Cervical spine injuries and helmet laws: a population-based study.

Department of Surgery, Steward St. Elizabeth's Medical Center, Tufts University School of Medicine, Boston, Massachusetts, USA.
The journal of trauma and acute care surgery 03/2012; 72(3):638-41; discussion 641-2. DOI: 10.1097/TA.0b013e318243d9ca
Source: PubMed

ABSTRACT To assess the incidence of cervical spine (C-spine) injuries in patients admitted after motorcycle crash in states with mandatory helmet laws (MHL) compared with states without helmet laws or selective helmet laws.
The Nationwide Inpatient Sample from the Healthcare and Utilization Project for the year 2008 was analyzed. International Classification of Diseases and Health Related Problems, Ninth Edition codes were used to identify patients with a diagnosis of motorcycle crash and C-spine injuries. National estimates were generated based on weighted analysis of the data. Outcome variables investigated were as follows: length of stay (LOS), in-hospital mortality, hospital teaching status, and discharge disposition. States were then stratified into states with MHL or selective helmet laws.

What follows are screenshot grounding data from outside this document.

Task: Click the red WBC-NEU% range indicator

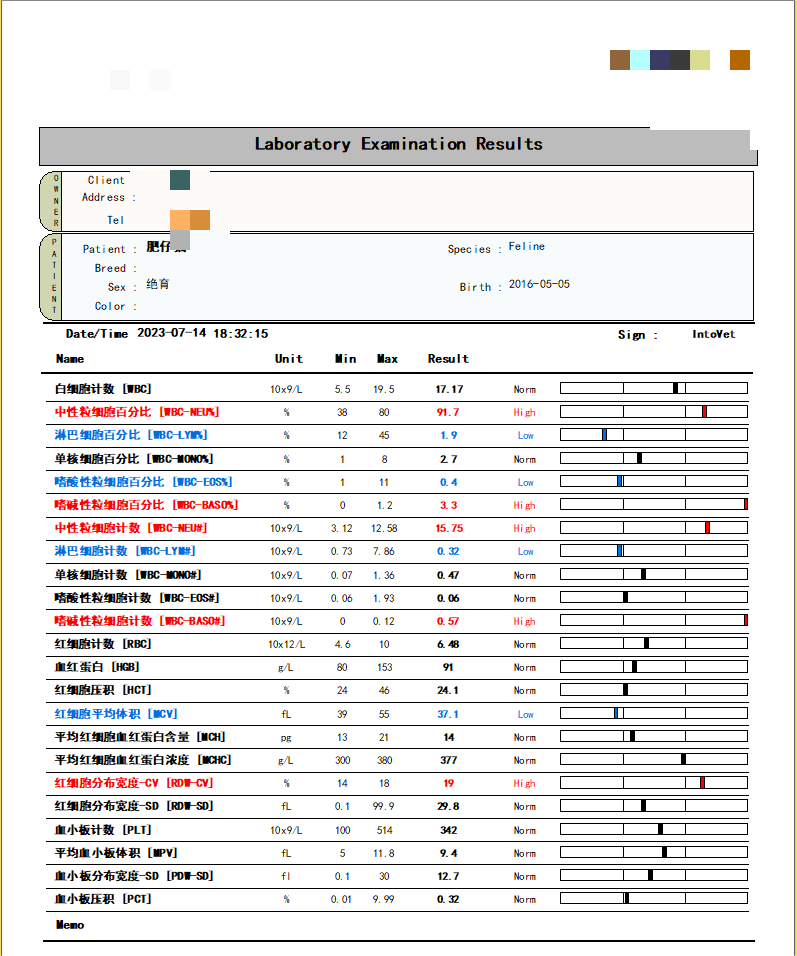Action: click(704, 412)
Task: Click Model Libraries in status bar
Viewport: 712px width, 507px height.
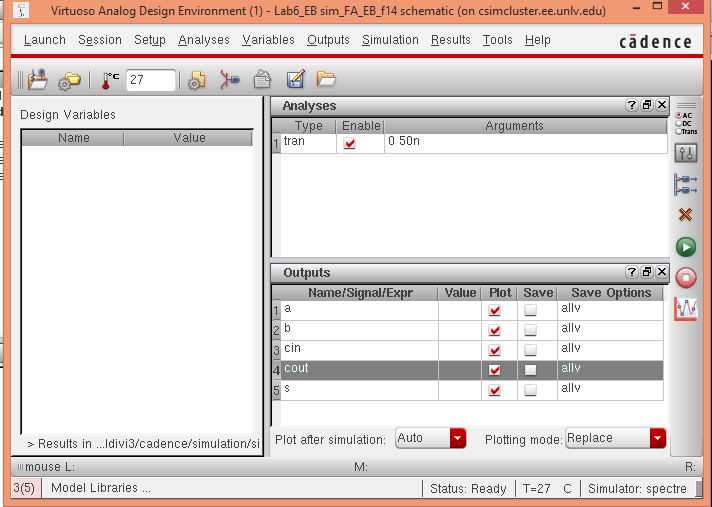Action: [x=100, y=488]
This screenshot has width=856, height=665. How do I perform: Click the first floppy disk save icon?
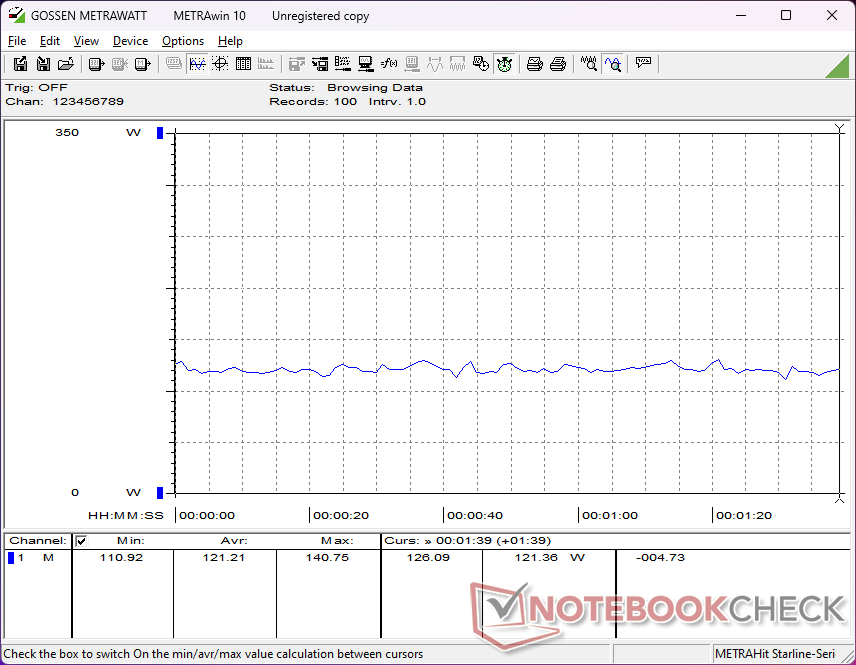coord(20,64)
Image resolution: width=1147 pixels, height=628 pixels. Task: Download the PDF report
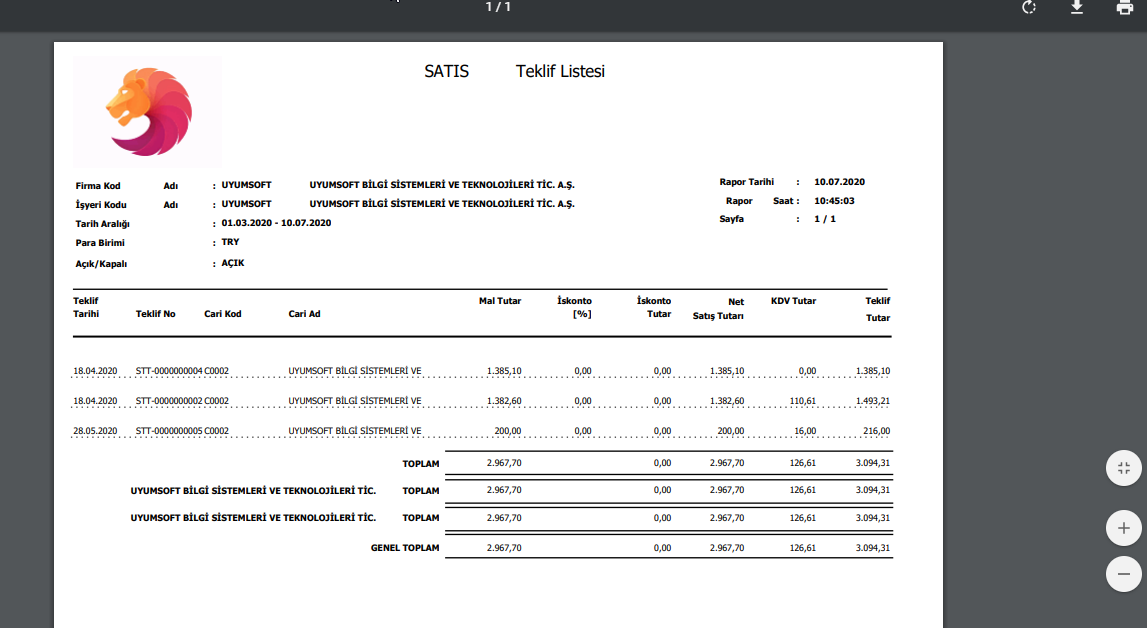pyautogui.click(x=1077, y=8)
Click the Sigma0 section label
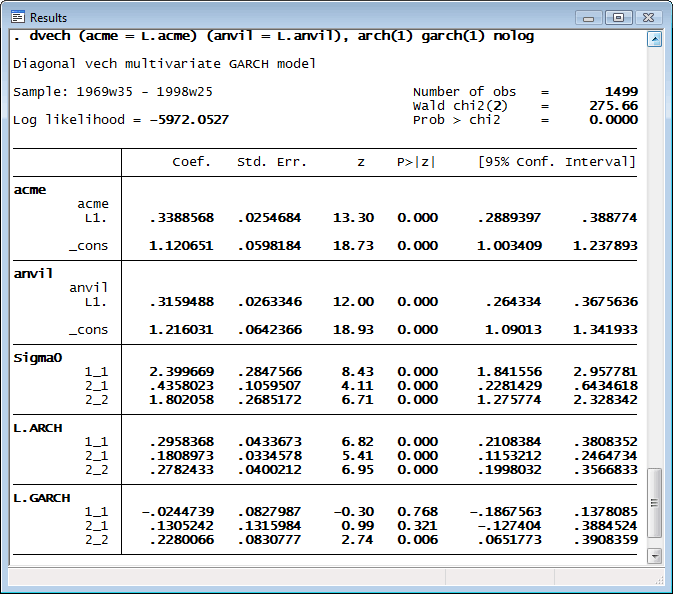673x594 pixels. point(37,357)
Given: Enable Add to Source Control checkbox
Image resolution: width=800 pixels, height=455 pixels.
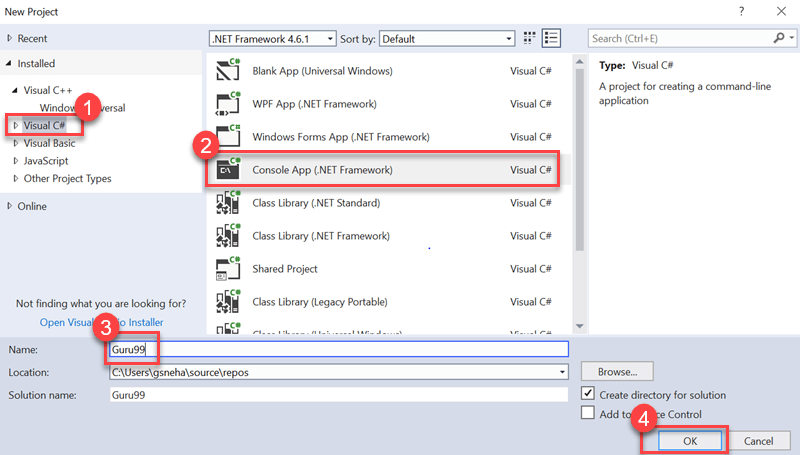Looking at the screenshot, I should [x=588, y=414].
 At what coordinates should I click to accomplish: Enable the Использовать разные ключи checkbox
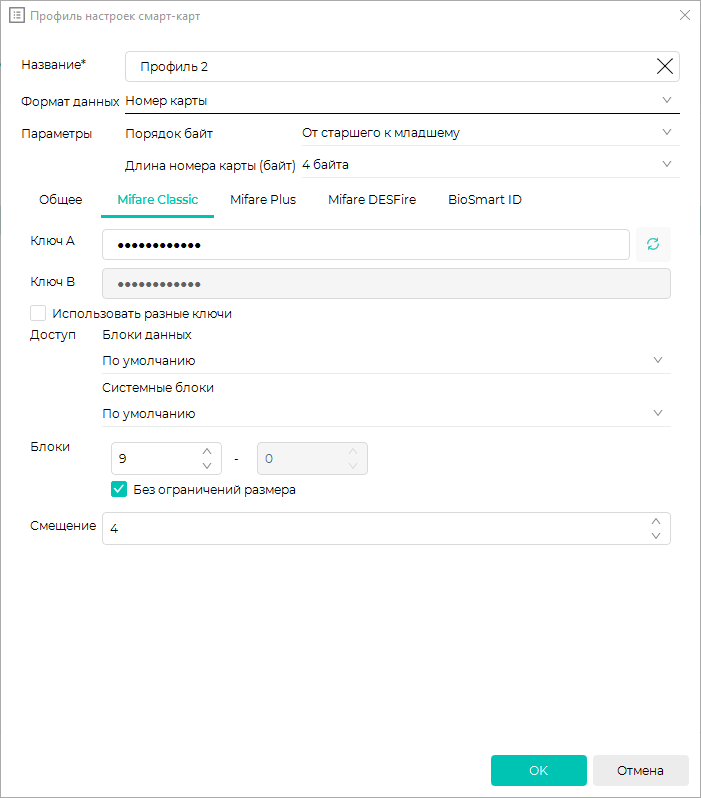pos(38,313)
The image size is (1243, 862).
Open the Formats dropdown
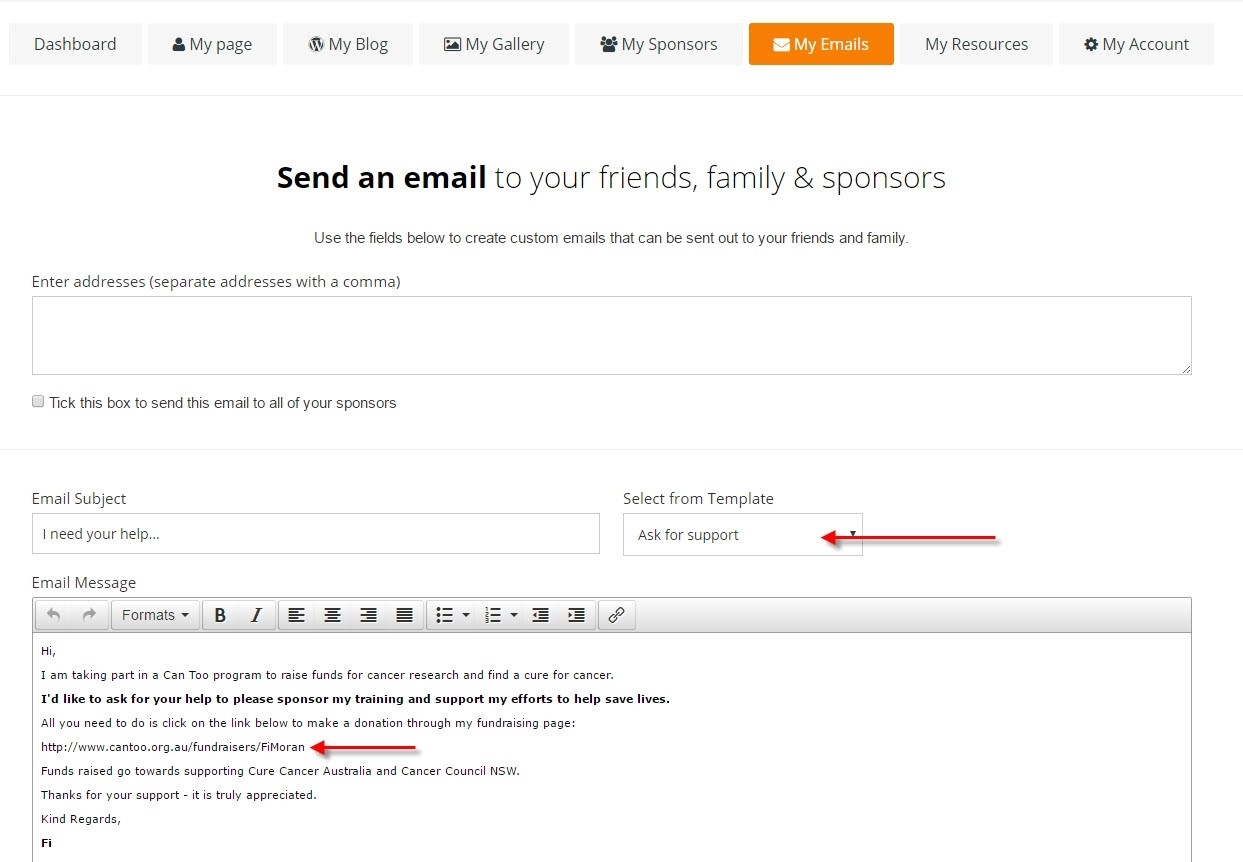pos(155,615)
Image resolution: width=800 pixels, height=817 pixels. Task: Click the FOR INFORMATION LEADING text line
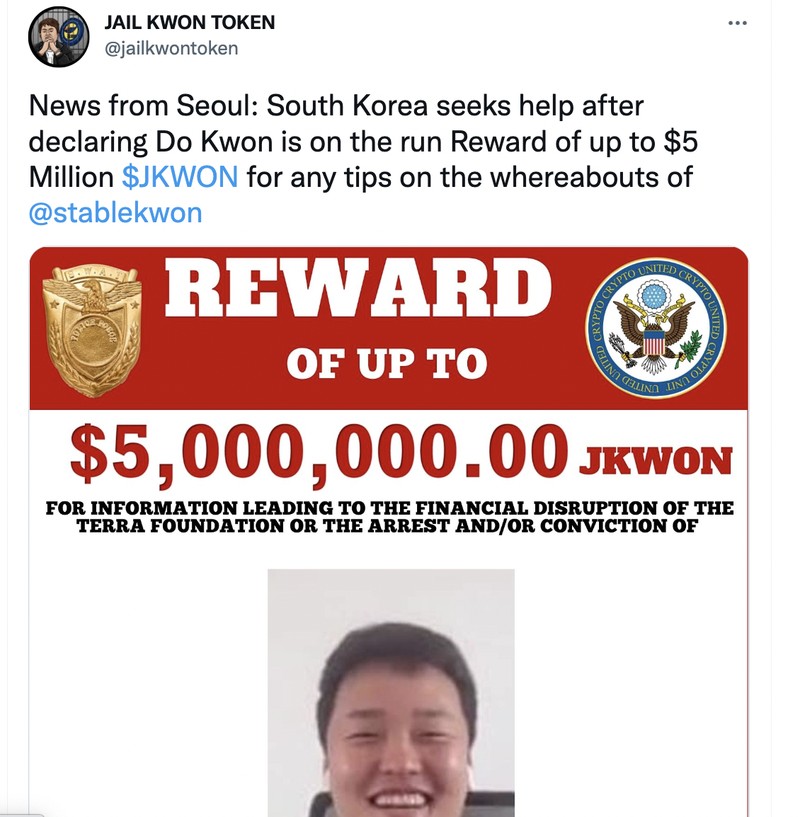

A total of 30,117 discharges were identified. Of these, 2,041 (6.7%) patients had a C-spine injury. Patients in MHL states had a lower incidence of C-spine injuries (5.6 vs. 6.4%; p = 0.003) and less in-hospital mortality (1.8 vs. 2.6%; p = 0.0001). Patients older than 55 years were less likely to be discharged home (57.5% vs. 72.5%; p = 0.0001), more likely to die in-hospital (3.0% vs. 2.1%; p = 0.0001), and more likely to have a hospital LOS more than 21 days (7.7% vs. 6.2%; p = 0.0001).
Patients admitted to the hospital in states with MHLs have decreased rate of C-spine injuries than those patients admitted in states with more flexible helmet laws. Patients older than 55 years are more likely to die in the hospital, have a prolonged LOS, and require services after discharge.